Mencionei há poucos dias que um dos poucos autores norte-americanos dos quais gostava era
Steinbeck, ainda que com algumas restrições, porque há diversos Steinbecks e não é
fácil supor que o mesmo autor de "Ratos e Homens" "Vinhas da Ira"
seja o autor de "Doce Quinta-Feira".
As "Vinhas da Ira", em especial, sempre me impressionou pela violenta crítica
social de um lado, pelo experimentalismo formal de outro e principalmente por encontrar no
livro tanta semelhança com a situação brasileira, embora descreva cenas americanas.
Quando li o livro pela primeira vez ainda não se falava do MST, embora o movimento já
devesse existir já que está completando 20 anos. Mas as descrições que Steinbeck fez
em 1939 dos acampamentos de agricultores migrantes que iam do meio-oeste - onde os bancos
produziram multidões de Sem-terra - até a Califórnia, certamente também descreveriam
com perfeição um acampamento do MST.
Quando li de imediato estabeleci a semelhança entre a saga dos Okies - nome pejorativo
pelo qual os migrantes eram chamados, fossem de Oklhoma ou de outro estado do Meio-oeste -
e a dos migrantes nordestinos.
Há até mesmo uma passagem curiosamente similar ao brasileiríssimo O Quinze de Rachel de
Queiroz, no qual um dos migrantes faz o percurso de volta alertando os migrantes que o
paraíso prometido não existe, mas não consegue ser ouvido porque todos o imaginam como
um vagabundo.
O enredo básico da história narra a jornada dos Joad, agricultores falidos de Oklahoma
que depois de perder as terras iniciam uma longa jornada até a Califórnia, pintada como
uma terra de prosperidade aonde um homem que não tema o trabalho é capaz de ganahr altos
salários na colheita de frutas e, se souber poupar, até conseguir ter sua prórpia
terra.
Como eles milhares de oturos agricultores falidos buscam o oeste cruzando estradas sem fim
e desertos terríveis em velhos calhambeques. O autor alterna três histórias que se
sucedem em capítulos, como se houvesse três livros em um único, recurso experimental
que já havia sido usado no Admirável Mundo Novo e no ultra-experimental 1919 de John dos
Passos.
O primeiro capítulo de cada três fala da Família Joad, o segundo faz quase que um
ensaio teórico sobre o tema abordado no capítulo anterior e o terceiro conta a mesma
história com personagens anônimos, demonstrando que os Joads eram apenas um caso.

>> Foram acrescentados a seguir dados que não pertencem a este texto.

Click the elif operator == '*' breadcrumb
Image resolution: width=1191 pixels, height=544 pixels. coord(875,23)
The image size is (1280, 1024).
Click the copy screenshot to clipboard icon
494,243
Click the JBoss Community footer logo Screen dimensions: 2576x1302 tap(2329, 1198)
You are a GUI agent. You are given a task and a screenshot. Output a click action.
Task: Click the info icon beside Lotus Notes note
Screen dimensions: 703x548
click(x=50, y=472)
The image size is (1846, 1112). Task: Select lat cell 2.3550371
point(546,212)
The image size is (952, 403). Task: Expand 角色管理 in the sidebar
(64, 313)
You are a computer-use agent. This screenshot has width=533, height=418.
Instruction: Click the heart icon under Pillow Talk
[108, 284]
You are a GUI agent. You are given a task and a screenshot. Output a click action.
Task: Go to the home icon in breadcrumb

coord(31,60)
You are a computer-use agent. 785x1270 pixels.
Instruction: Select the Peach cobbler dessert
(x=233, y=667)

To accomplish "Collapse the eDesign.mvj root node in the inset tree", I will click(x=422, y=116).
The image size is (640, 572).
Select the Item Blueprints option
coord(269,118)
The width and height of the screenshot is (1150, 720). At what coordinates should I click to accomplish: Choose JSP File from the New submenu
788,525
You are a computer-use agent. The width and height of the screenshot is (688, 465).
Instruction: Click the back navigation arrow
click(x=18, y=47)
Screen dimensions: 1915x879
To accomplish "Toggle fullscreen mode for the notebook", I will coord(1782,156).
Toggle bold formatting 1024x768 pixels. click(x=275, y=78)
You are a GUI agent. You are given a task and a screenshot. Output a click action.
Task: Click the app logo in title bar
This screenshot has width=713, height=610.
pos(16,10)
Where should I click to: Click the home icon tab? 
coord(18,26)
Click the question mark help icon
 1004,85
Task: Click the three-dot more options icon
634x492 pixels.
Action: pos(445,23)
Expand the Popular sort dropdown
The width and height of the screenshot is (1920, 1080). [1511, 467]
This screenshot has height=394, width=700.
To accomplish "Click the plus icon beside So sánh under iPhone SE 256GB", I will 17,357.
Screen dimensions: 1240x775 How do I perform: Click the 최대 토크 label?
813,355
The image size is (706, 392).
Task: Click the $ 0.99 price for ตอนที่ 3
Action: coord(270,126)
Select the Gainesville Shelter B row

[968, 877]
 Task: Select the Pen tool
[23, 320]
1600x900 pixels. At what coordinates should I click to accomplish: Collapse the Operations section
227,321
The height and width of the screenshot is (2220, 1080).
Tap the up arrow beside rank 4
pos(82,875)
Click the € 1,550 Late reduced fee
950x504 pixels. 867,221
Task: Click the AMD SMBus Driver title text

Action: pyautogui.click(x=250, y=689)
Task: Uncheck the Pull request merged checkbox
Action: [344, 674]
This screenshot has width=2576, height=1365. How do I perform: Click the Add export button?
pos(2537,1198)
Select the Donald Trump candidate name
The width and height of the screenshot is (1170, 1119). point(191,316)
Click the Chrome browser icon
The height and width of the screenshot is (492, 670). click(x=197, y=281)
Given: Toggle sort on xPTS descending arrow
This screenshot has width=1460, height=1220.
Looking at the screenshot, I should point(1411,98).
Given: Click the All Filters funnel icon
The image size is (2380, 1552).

A festejada versão para o cinema, que se tornou um clássico, é muito inferior ao
original não só por abreviar significativamente a história - quase que só falando da
viagem em si - como por perder este caráter tripartite do livro.
Steinbeck não se limita a descrever a viagem, fala da gestaçõa de um mundo próprio que
aos poucos vai criando suas leis. Fala de um mundo onde a miséria não afastou a
dignidade e ainda fez brotar a solidariedade extrema. Solidariedade, por sinal, é a
grande mensagem do livro, por mais sombrias que sejam as cenas descritas nelas acaba por
estar configurada a esperança, e é a solidariedade que dá esta esperança.
Difícil imaginar um livro tão anti-americano quanto "Vinhas da Ira", um livro
que retrata a miséria, denuncia com violência a exploração, fala da esperança na
união da coletividade ao invés de exaltar o individualismo. Certamente há mais do que
se apelidou de realismo socialista em Steinbeck do que em duas dúzias dos escritores
soviéticos da mesma época para os quais realismo socialista era louvar Stalin e a nova
sociedade inspirada por ele.
Curioso é que Steinbeck jamais foi demonificado nos Estados Unidos, "Vinhas da
Ira" não só ganhou prêmios, como o Politzer, como foi um sucesso de público e um
ano depois de lançado já era transposto para o cinema não por algum diretor
experimental, mas pelo consagrado John Ford.
Algum contemporâneo dele que ousasse ser tão anti-soviético quanto ele foi
anti-americano dificilmente sobreviveria no Império de Stalin. Mais do que fazer uma
crítica social o autor demole os pressupostos da ideologia americana, ainda hoje tão
arraigados, coisa que seria inadmissível naquela que se dizia a pátria do Realismo
Socialista, onde rpedominavam os romances burocráticos.